Posted: Wed Nov 12, 2014 5:43 am
by Prak
That actually raises a good question. What's the bear minimum to still be a Magical Girl work? What would people expect to see vrs want to see in a Magical Girl game?

Transformation sequences are not something you need mechanics for, really. Unambiguously evil villains can be found in virtually any game. What would make a game a Magical Girl game?

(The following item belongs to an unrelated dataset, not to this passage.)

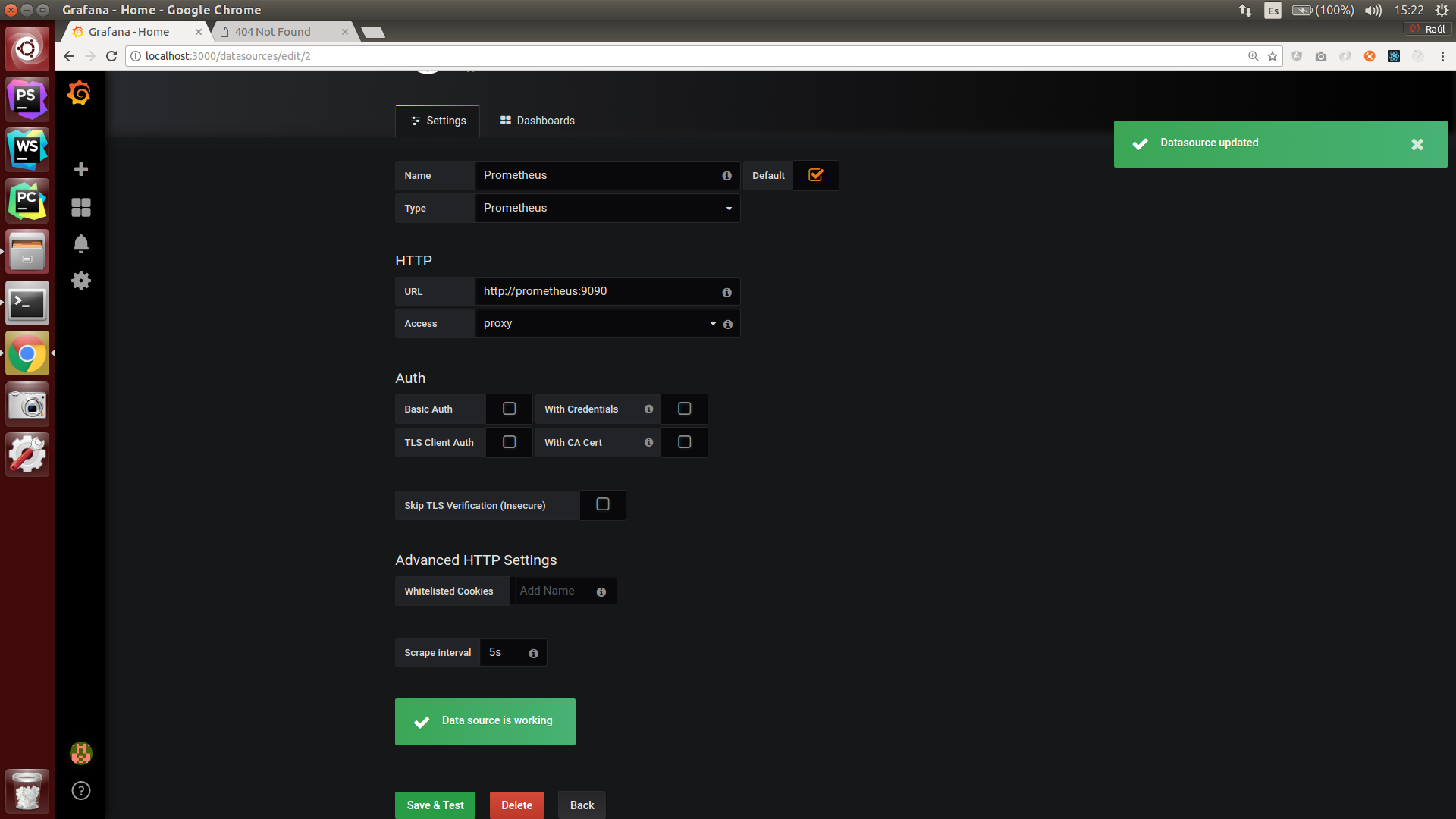Click the red Delete button
1456x819 pixels.
click(x=516, y=805)
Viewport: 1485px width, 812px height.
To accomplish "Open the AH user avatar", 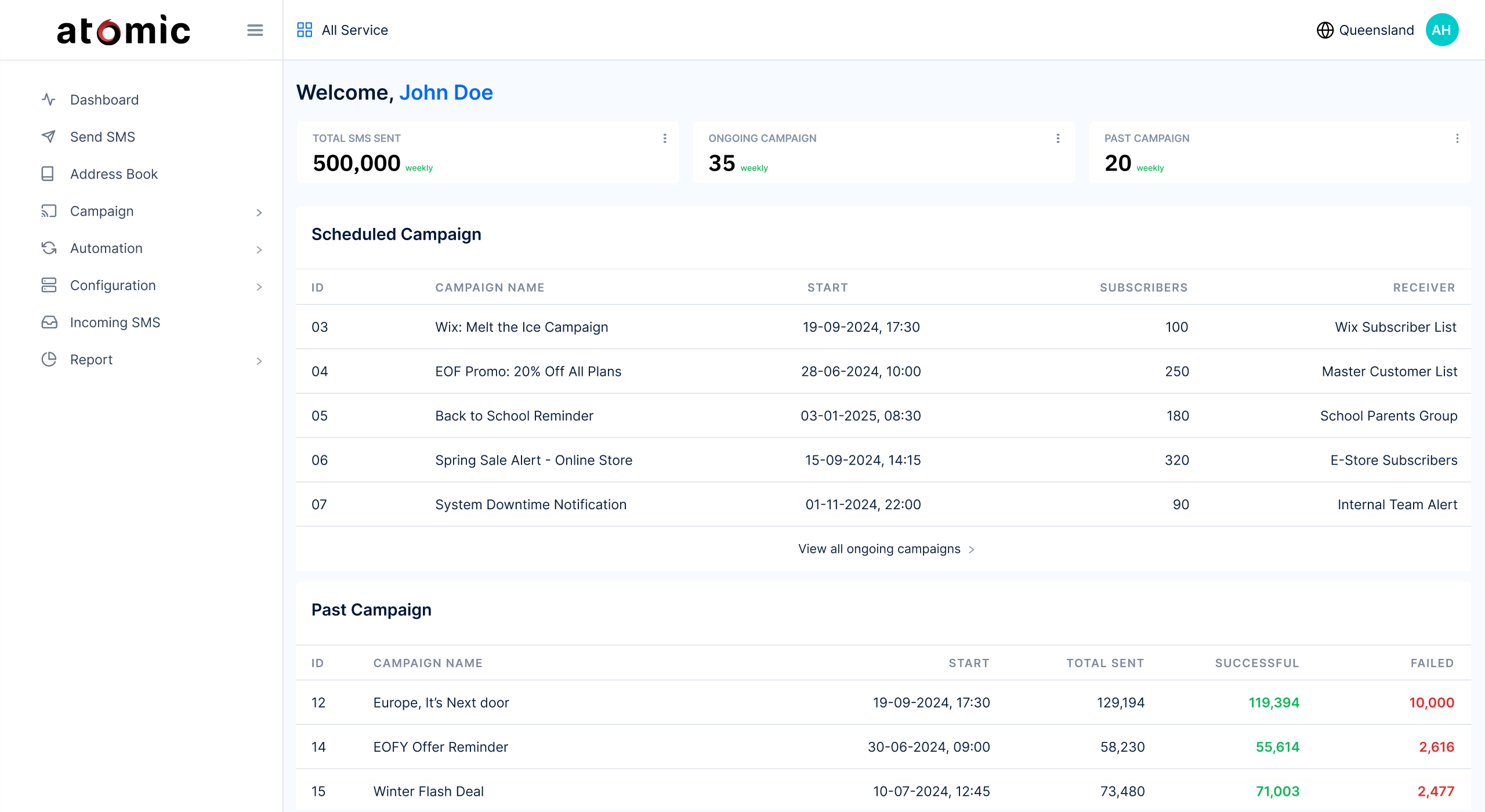I will [1441, 30].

Posted: Wed Nov 12, 2014 3:36 pm
by Koumei
Well if you're going Sailor Moon for instance, here are some things you want:
-Love is an actual force of power that can keep you going (heroines), be used as a beam weapon (heroines) or cause you to instantly lose (villains).
-Talking is just a thing people do all the time, it doesn't take an action. Whether people are giving advice to each other in the middle of a fight or the enemy patiently waits for you to finish your speech.
-The closest you can ever get to true evil is a malevolent force that corrupts good people. You can free them from it without killing them. People can always be good.
-It's all about your lives (see: making nWoD games work). Indeed, each episode (session) should be vaguely thematic and everyone playing it knows where the baddie will pop up, because it's all related. A new _____ store opens in town? THAT'S OWNED BY THE DARK KINGDOM. A side character crops up and talks about their love life? GALAXIA'S FORCES WILL GIVE THEM SHIT.
On the other hand, Utena would be all about mental vulnerability and emotional trauma, and an individual relationship determining whether or not you can even draw your sword... also everything is backstabbing and Just According to Keikaku*.

Kampfer would be:
-A class-based thing (in a broad sense, where the classes are actually fairly similar, but "I HAVE A SWORD", "I HAVE A KUSARIGAMA TYPE THING", "I HAVE A GUN" and "I THROW FIRE" are the four fighting styles. That is it.)
-Mandatory unkillable mascots that occasionally give information
-Love trianglesseptagons
-A vague level of mystery and investigation. It'd be combat heavy, but the combat tends to be almost routine stuff that delays you - and then "dice don't really get used here" events also happen, which should generally be entertaining, but also slowing progress down.
Kill La Kill would be more of a "pick a derpy theme. ANYTHING WILL DO. That is now your gimmick, so pick a suite of related powers." And would be full of high-impact fights. If you're letting the players all have Sanketsu-level godrobes, then yes, it's also winner-takes-all with the players mugging other people for their magical clothes for a power up.

So if you want a particular one, you could have a system that does that, or you could grab the closest system (which could easily be M&M or something) and just apply some specific houserules to enforce those genre conventions. If you want all of them in together, then you start with some mescaline and see where it takes you from there.

*Translator Note: Keikaku means plan!

Posted: Wed Nov 12, 2014 6:30 pm
by OgreBattle
The Guyver is another transformation hero that would fit in

Posted: Wed Nov 12, 2014 8:47 pm
by TheFlatline
FrankTrollman wrote:The Sailor Moon RPG was terribad, but it did exist. Other than that, it really does seem like you could do Magical Girls as super heroes or urban fantasy witches without difficulty.

-Username17
Oh mother of all that is holy yes Sailor Moon RPG was bad. It actually ended real-world friendships it was so bad.